Monastery in Staffordshire, England

Tutbury Priory was a Benedictine monastery in Tutbury, Staffordshire, England, founded in 1080 by Henry de Ferrers as a dependency of the abbey of Saint-Pierre-sur-Dives in Normandy and completed in 1089, in memory of King William the Conqueror and his wife Queen Matilda of Flanders, also of Henry de Ferrers' own parents, and in thanksgiving for his own family:
"in honour of holy Mary, the Mother of God ... and for the soul of King William and Queen Mathilda, and for the health of my father and mother, and my wife Berta, and my sons, Engenulph, William and Robert, and my daughters and all my ancestors and friends."

William, Earl of Derby, had the body of his great-grandfather, the founder of Tutbury, translated and buried on the south side of the high altar of the priory church.

By an unusual set of administrative errors and procedures Tutbury avoided the confiscation of alien priories in 1414 without undergoing formal denization and continued until 1538, when was dissolved during the Reformation.

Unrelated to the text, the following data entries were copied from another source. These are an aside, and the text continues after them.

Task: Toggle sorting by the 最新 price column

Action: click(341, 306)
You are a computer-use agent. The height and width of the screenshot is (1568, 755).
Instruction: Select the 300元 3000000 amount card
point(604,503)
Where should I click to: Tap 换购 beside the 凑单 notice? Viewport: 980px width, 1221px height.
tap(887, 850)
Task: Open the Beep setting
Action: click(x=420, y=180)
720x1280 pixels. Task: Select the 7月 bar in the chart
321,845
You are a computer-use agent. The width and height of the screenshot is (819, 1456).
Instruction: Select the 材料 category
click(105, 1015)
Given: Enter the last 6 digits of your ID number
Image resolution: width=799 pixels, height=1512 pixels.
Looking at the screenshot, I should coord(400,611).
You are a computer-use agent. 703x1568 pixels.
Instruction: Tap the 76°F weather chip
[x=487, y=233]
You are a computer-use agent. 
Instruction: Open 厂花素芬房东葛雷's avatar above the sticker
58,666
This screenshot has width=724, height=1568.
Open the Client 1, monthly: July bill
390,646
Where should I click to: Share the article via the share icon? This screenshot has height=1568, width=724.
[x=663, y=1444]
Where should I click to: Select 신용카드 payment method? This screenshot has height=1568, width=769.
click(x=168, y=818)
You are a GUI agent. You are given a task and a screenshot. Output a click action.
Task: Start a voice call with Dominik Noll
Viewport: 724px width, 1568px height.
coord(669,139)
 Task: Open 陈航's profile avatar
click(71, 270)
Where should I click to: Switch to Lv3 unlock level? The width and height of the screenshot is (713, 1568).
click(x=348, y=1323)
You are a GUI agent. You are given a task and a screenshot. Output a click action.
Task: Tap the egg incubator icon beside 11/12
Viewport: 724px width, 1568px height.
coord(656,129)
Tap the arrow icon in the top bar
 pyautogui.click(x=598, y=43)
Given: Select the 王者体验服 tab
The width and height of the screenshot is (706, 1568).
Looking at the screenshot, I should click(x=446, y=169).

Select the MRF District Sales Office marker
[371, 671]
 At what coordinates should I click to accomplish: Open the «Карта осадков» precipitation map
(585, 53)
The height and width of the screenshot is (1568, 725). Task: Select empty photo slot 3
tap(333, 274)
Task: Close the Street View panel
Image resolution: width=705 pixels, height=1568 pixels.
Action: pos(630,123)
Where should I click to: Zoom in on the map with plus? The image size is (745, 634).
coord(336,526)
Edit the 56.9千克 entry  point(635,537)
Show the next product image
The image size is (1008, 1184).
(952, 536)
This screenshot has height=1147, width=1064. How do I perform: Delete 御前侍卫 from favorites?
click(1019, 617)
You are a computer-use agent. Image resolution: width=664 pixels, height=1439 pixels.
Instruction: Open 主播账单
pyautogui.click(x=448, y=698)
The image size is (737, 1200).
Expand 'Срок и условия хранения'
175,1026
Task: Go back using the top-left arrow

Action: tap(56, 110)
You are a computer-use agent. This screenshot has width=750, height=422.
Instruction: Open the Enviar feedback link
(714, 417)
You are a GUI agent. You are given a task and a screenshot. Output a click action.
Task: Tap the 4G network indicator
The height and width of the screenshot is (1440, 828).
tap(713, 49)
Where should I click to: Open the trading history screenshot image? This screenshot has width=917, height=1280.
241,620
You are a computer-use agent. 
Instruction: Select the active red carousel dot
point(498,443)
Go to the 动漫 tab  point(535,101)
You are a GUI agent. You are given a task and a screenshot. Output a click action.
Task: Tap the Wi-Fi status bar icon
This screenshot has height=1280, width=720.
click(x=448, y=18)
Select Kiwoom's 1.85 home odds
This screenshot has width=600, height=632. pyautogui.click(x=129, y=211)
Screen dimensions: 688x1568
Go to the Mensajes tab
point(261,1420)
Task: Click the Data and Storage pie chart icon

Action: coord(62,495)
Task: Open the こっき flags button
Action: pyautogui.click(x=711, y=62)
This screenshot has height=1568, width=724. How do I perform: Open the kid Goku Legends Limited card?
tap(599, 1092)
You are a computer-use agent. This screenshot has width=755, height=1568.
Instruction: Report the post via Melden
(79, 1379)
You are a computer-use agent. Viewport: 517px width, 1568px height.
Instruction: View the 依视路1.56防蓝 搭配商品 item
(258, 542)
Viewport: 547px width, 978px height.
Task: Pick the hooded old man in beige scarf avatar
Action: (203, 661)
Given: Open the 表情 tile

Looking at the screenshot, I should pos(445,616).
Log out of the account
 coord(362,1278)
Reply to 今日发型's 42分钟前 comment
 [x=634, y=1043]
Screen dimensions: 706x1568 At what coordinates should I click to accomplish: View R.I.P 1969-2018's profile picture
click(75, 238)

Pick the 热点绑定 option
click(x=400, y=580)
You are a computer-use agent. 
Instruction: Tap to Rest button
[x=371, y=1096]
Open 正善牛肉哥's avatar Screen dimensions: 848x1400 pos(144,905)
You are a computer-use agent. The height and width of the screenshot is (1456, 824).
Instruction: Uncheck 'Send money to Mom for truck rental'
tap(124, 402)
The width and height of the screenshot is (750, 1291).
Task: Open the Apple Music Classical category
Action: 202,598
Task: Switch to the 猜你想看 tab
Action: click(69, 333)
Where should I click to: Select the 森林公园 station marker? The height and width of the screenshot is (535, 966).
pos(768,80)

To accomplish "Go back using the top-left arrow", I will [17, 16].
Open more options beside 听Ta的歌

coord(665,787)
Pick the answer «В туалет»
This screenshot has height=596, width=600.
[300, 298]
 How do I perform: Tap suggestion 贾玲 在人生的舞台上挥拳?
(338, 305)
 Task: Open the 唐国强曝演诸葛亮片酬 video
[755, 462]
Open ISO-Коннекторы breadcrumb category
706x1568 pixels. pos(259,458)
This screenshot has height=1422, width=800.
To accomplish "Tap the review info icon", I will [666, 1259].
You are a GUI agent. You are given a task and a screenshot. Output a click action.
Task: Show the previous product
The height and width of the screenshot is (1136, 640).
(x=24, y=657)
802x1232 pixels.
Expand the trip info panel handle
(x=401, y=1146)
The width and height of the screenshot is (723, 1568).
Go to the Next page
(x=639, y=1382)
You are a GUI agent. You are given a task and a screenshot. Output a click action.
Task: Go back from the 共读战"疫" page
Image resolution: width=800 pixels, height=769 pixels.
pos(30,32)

The prior became vicar of Tutbury, and the western part of the priory church was retained as the parish church, St Mary's Church, Tutbury.

The church has a splendid, much admired Norman doorway and other carvings. Outside there is a very interesting sundial, but the stocks are a reproduction. The graveyard around the church provides reminders of the massive underground explosion at nearby Fauld in 1944, when 68 people died, including Italian prisoners of war.